Hi Matt

> On 26 Sep 2021, at 09:10, Matt Jacobson via Gcc-patches 
> <gcc-patches@gcc.gnu.org> wrote:
> 

> Thanks for reviewing.  I’m happy to make the suggested changes.  One comment 
> inline.
> 
>> On Sep 22, 2021, at 2:49 PM, Iain Sandoe <i...@sandoe.co.uk> wrote:
>> 
>> However, the behaviour is changed - the existing implementation is explicit 
>> about the fields and
>> clears the reserved ones (and, ISTR, that was based on what the gcc-4.2.1 
>> compiler did).
> 
> My original change does in fact clear the reserved bytes on LP64 platforms.  
> The padding space compiles down to a `.space` assembler directive, and GNU as 
> is documented to fill that space with zeros.  So the reserved bits are indeed 
> cleared.

Apologies for iterating here ..

So it does, indeed, seem that clang does:

target datalayout = "e-m:o-i64:64-f80:128-n8:16:32:64-S128”
<snip>
%struct._class_ro_t = type { i32, i32, i32, i8*, i8*, %struct.__method_list_t*, 
%struct._objc_protocol_list*, 

(for -m64 -fobjc-runtime=macosx -emit-llvm -S)

and,...

target datalayout = "e-m:o-p:32:32-f64:32:64-f80:128-n8:16:32-S128”
<snip>
%struct._class_ro_t = type { i32, i32, i32, i8*, i8*, %struct.__method_list_t*, 
%struct._objc_protocol_list*, 

(for -m32 -fobjc-runtime=macosx -emit-llvm -S), even if the target platform 
will fail to link that (at least macOS will).

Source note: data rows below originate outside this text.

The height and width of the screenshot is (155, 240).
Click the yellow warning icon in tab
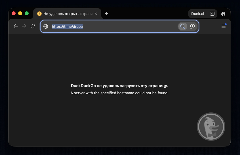point(39,14)
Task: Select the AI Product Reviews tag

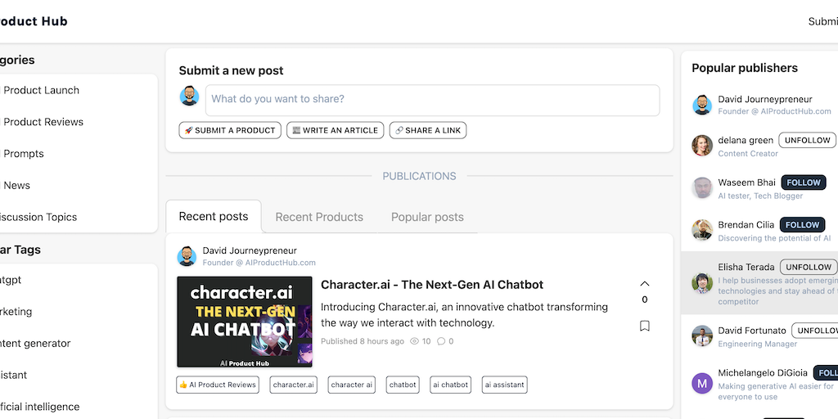Action: click(x=218, y=385)
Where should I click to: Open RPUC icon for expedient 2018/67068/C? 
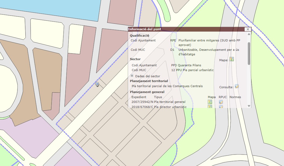pos(221,107)
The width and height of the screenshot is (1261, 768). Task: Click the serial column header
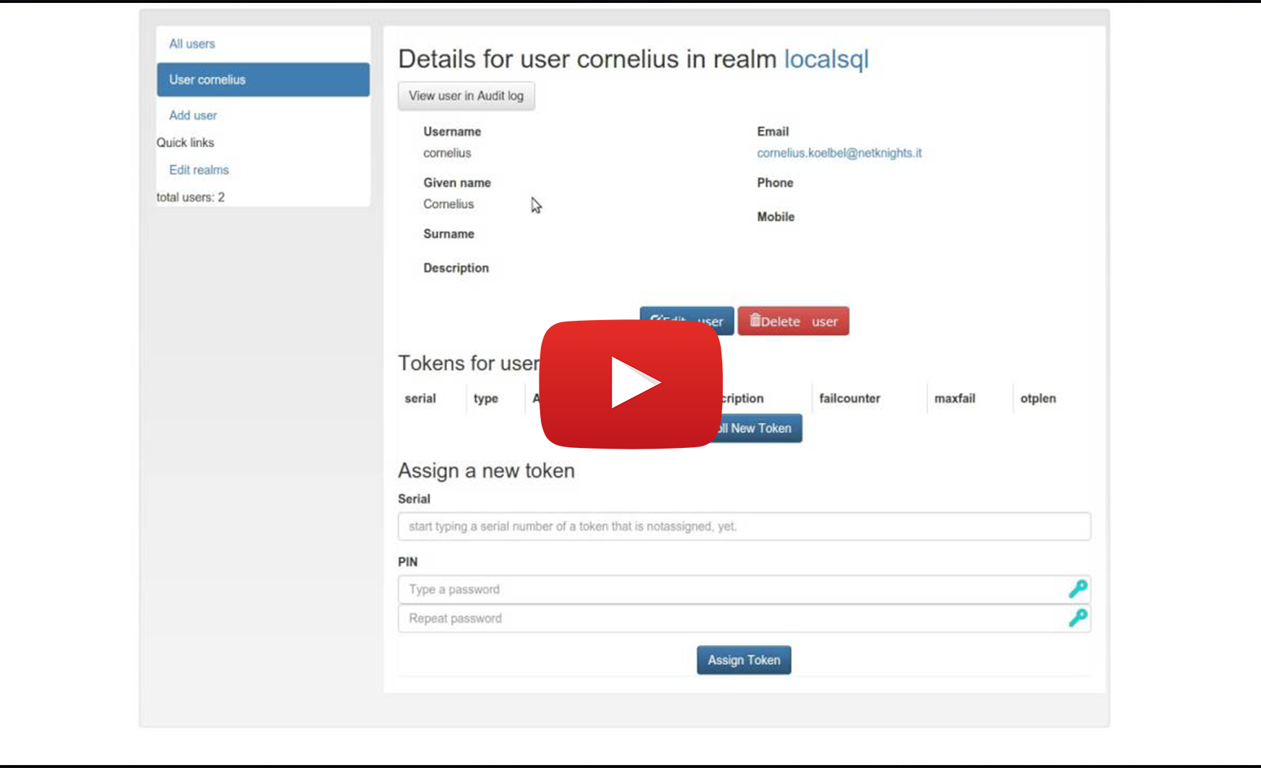pos(420,399)
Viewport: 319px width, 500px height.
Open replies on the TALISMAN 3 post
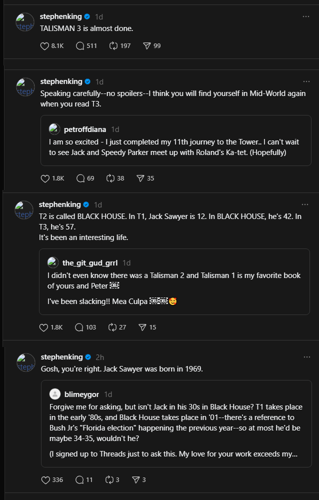pos(80,46)
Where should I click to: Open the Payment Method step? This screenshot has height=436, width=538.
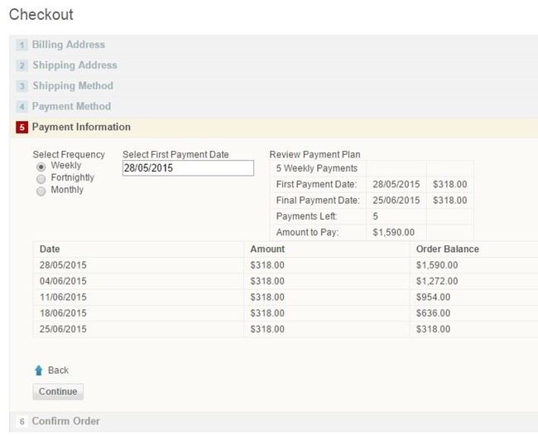(71, 107)
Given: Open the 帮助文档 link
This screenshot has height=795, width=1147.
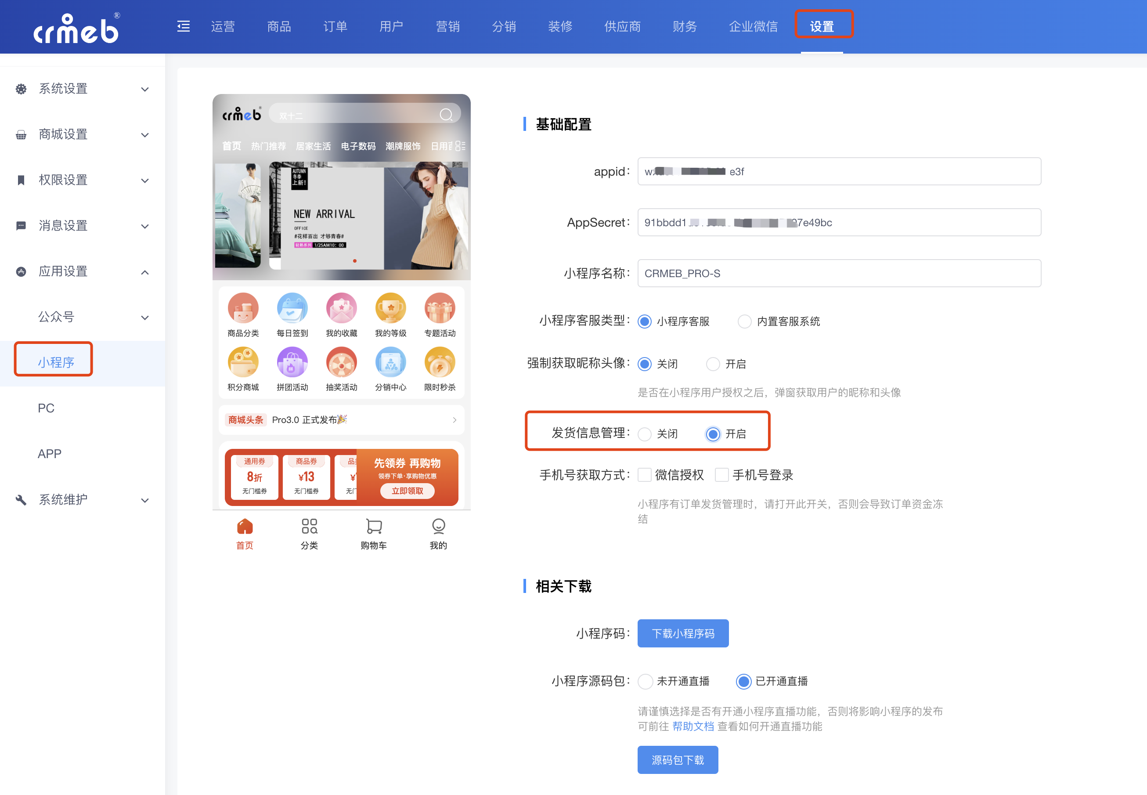Looking at the screenshot, I should coord(693,726).
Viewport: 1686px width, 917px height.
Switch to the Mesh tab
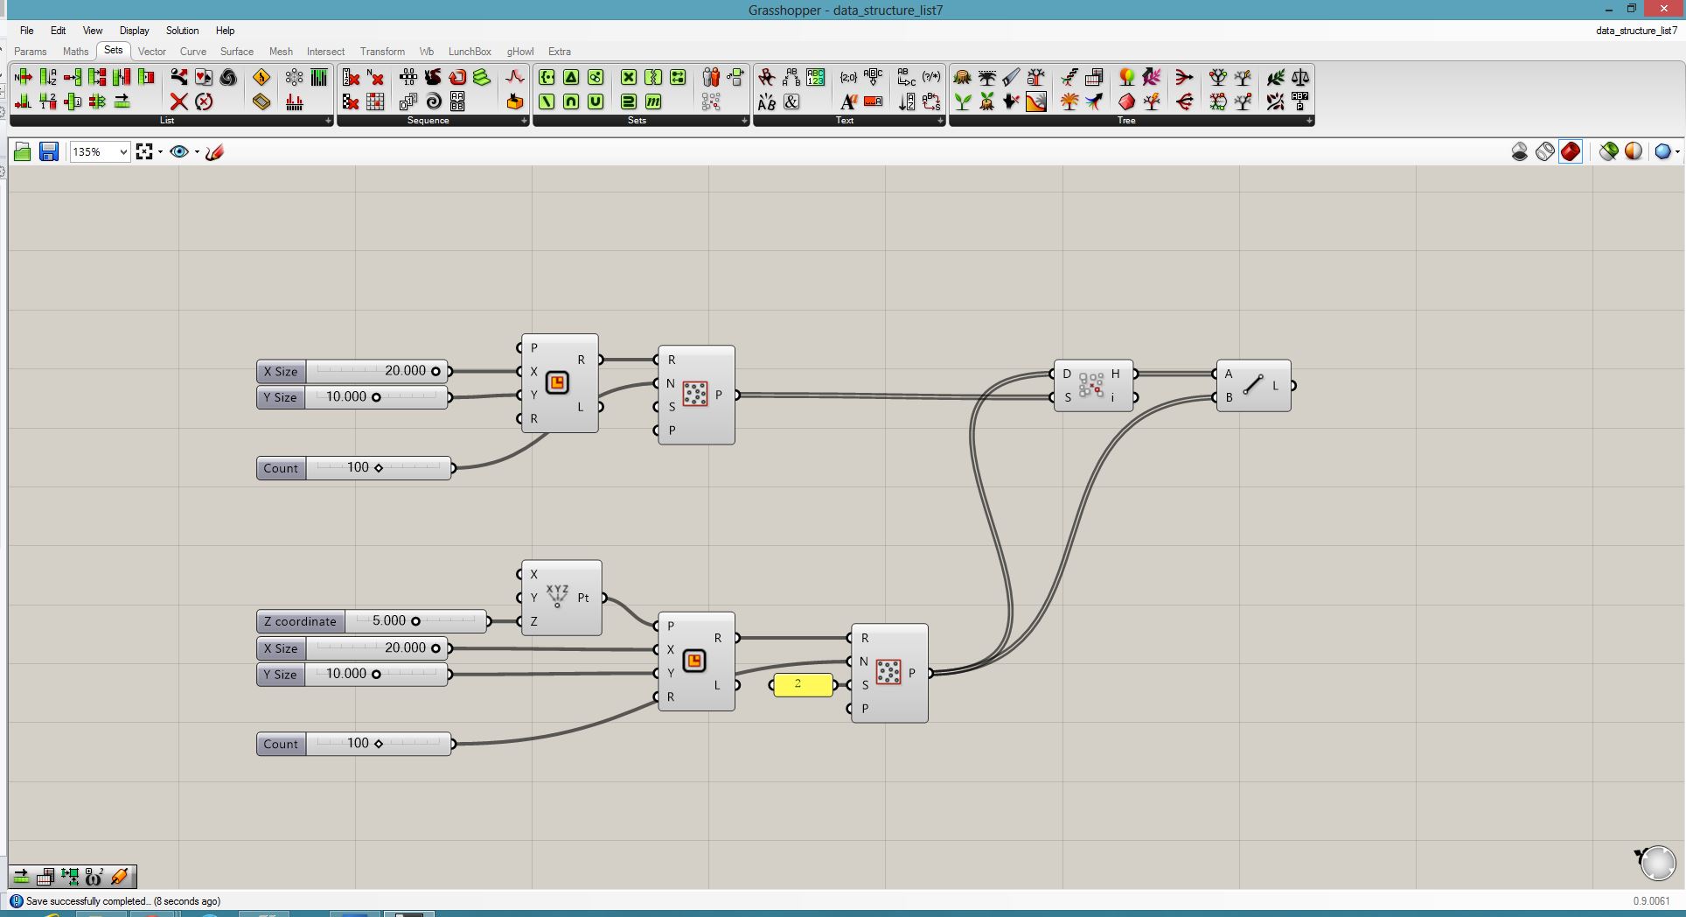[281, 52]

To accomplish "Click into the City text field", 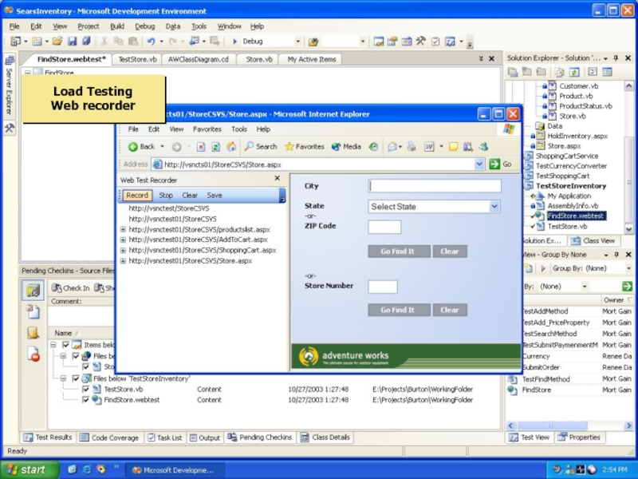I will [435, 186].
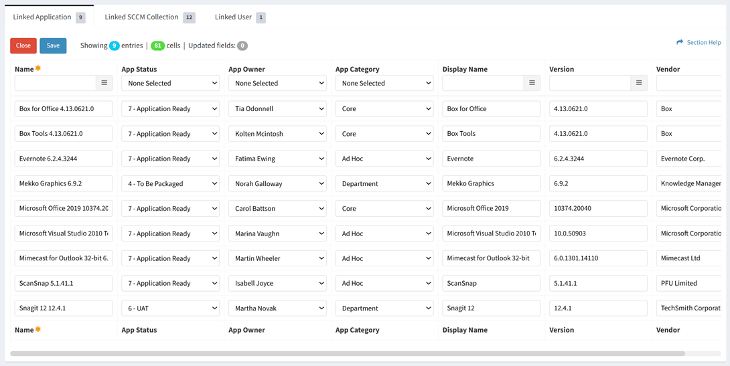Screen dimensions: 730x366
Task: Click the Linked SCCM Collection count badge
Action: pyautogui.click(x=189, y=17)
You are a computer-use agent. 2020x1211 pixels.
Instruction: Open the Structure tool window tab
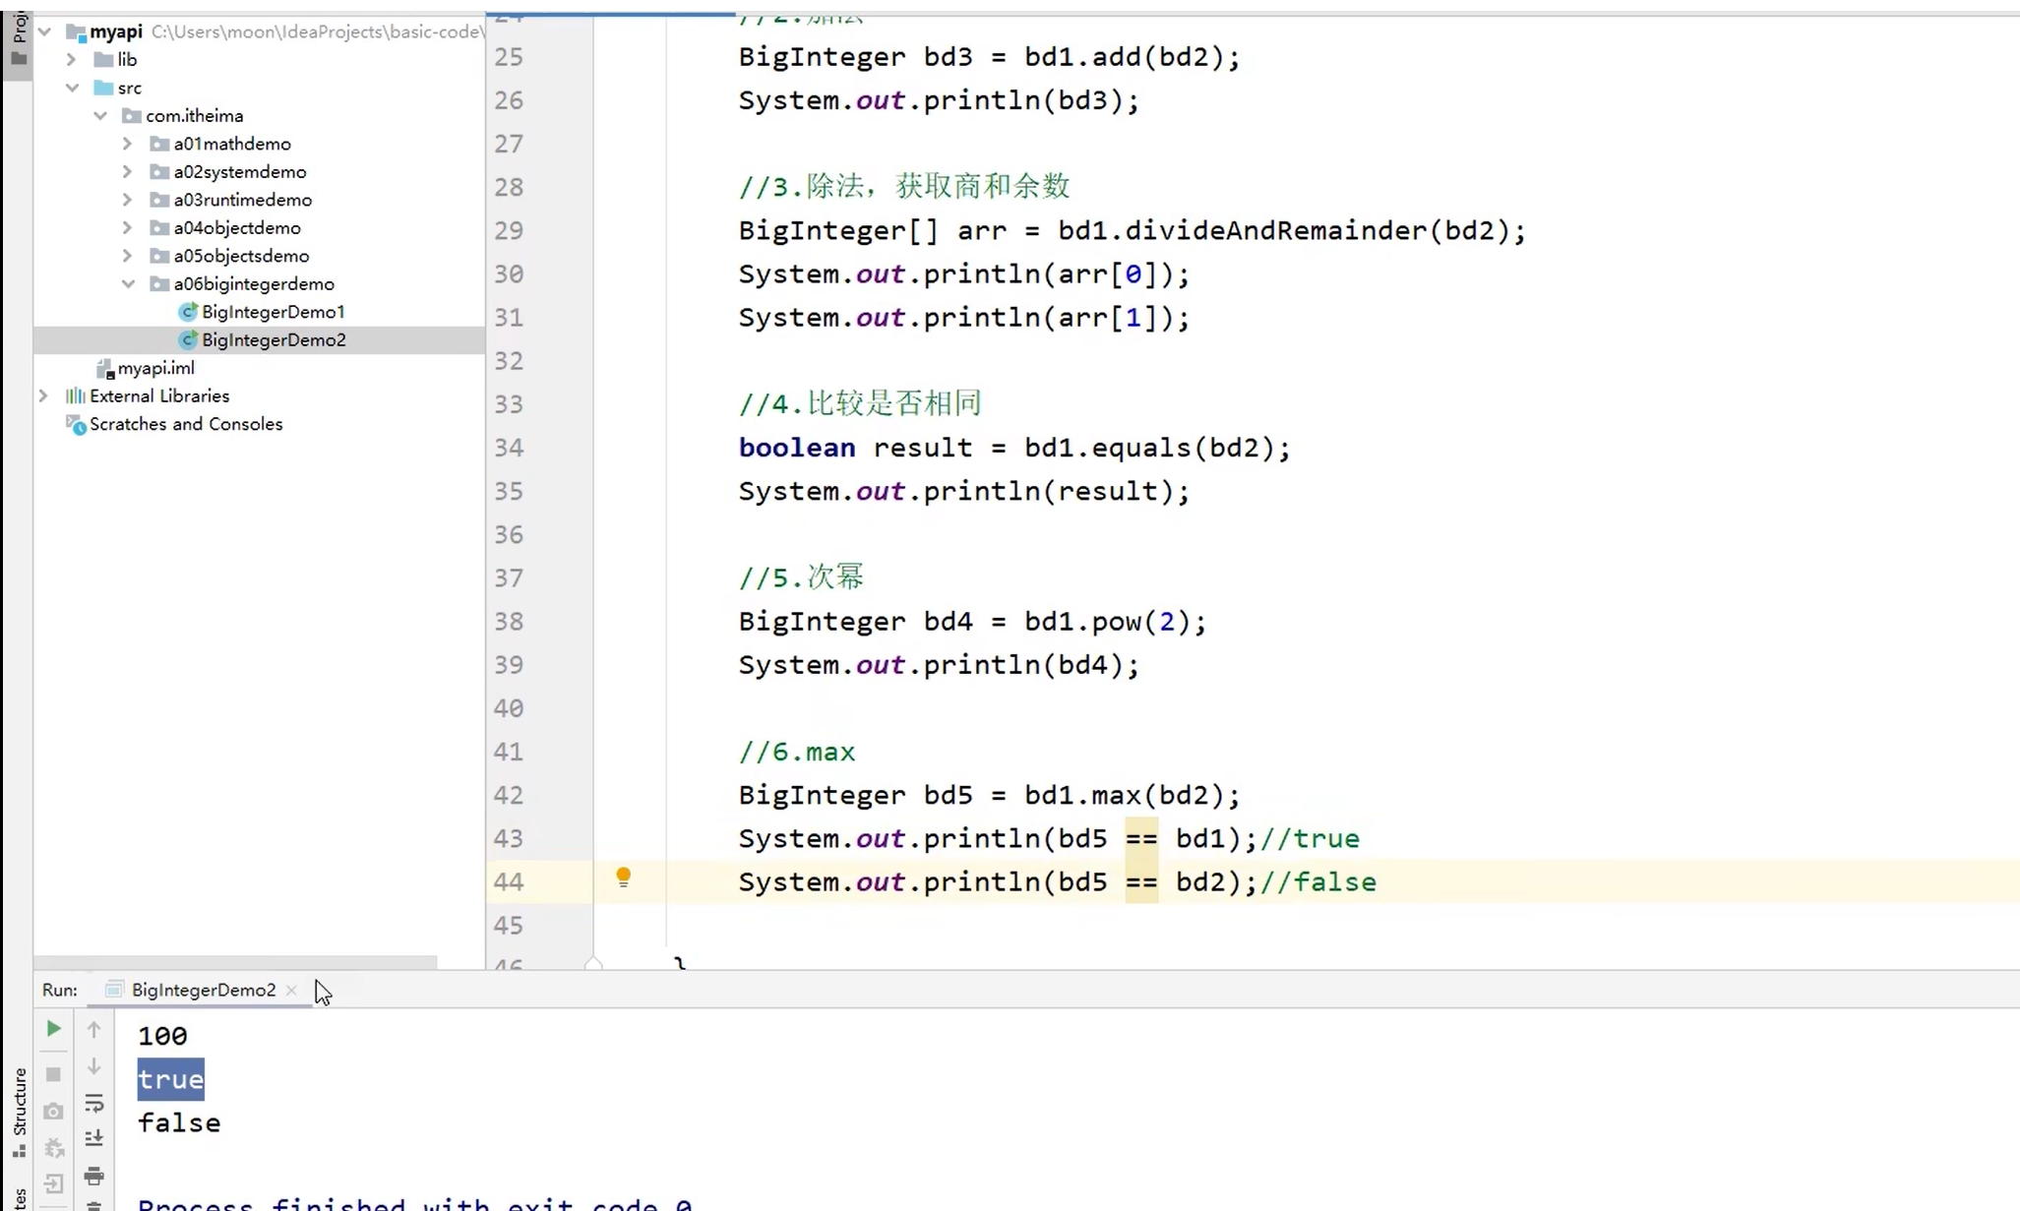point(19,1112)
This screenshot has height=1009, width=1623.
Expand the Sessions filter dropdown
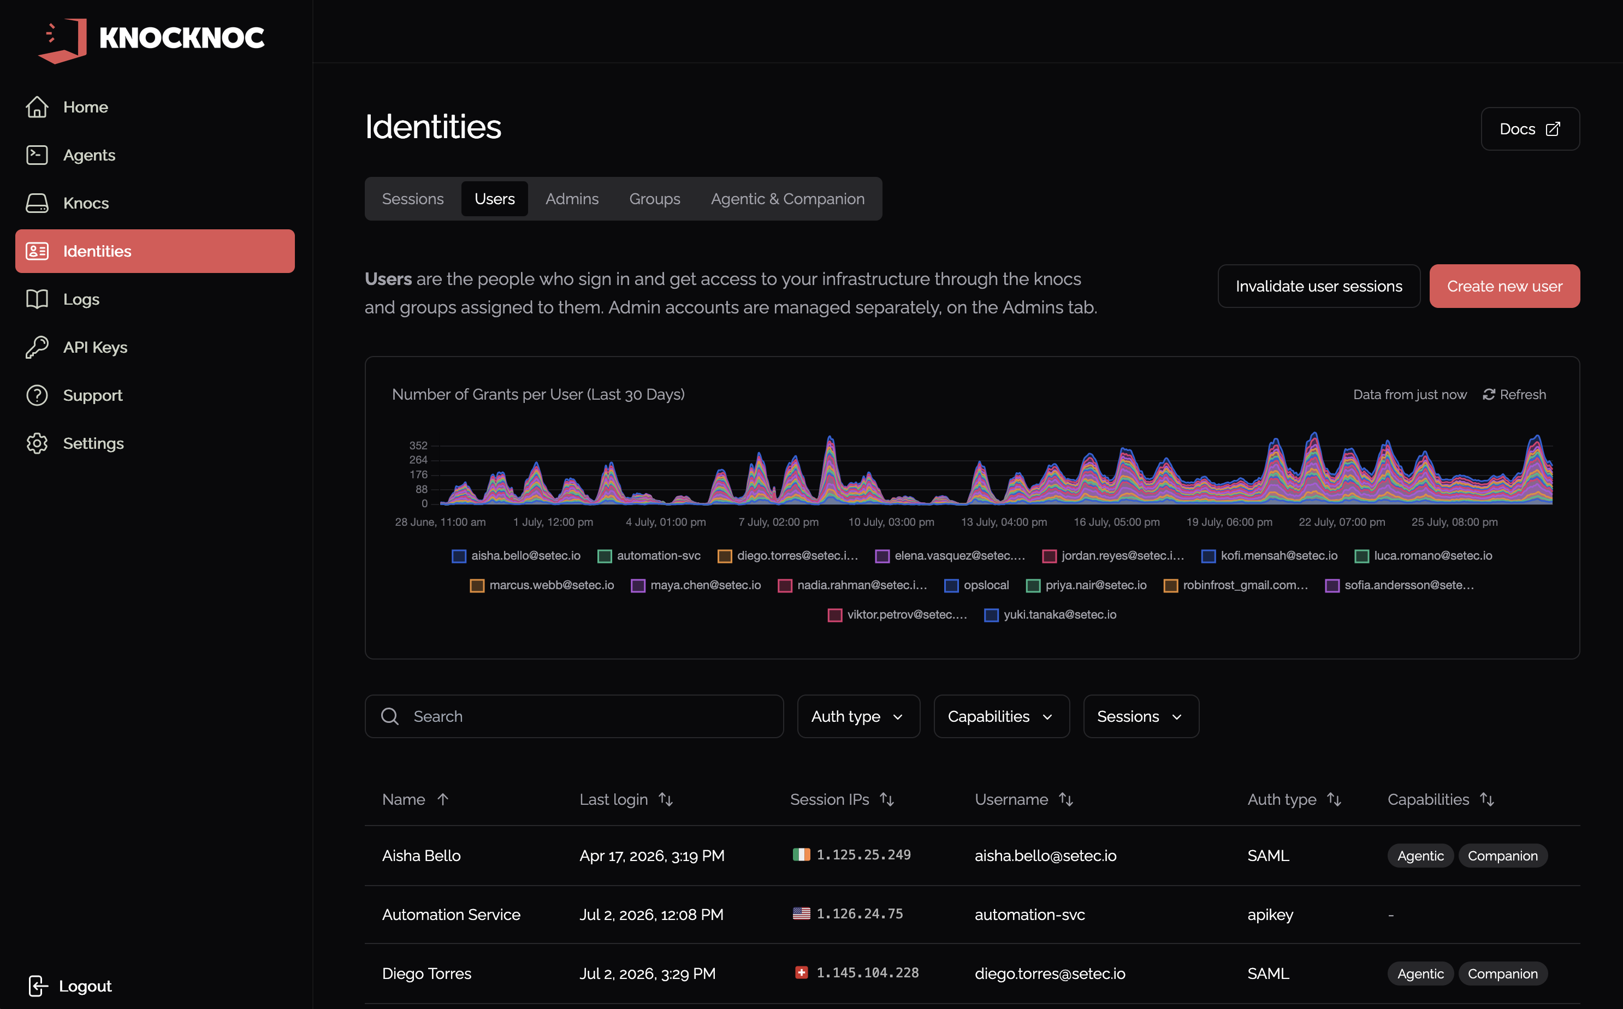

So the padding is not explicit in this and will accommodate whatever the target 
uses.

Now - to change that such that the previously reserved field could be used on 
platforms which don’t have implicit padding would be an ABI break, so isn’t 
going to happen by accident (or at all, I imagine).

Since we produce .space for Darwin9 and Darwin10 (where the system compiler is 
GCC) I am no longer concerned about dropping the reserved field.

This is a long-winded way of saying that I now think your original approach is 
fine, and will put that patch into my testing queue (spot checks only so far) 
and apply if all goes without regression.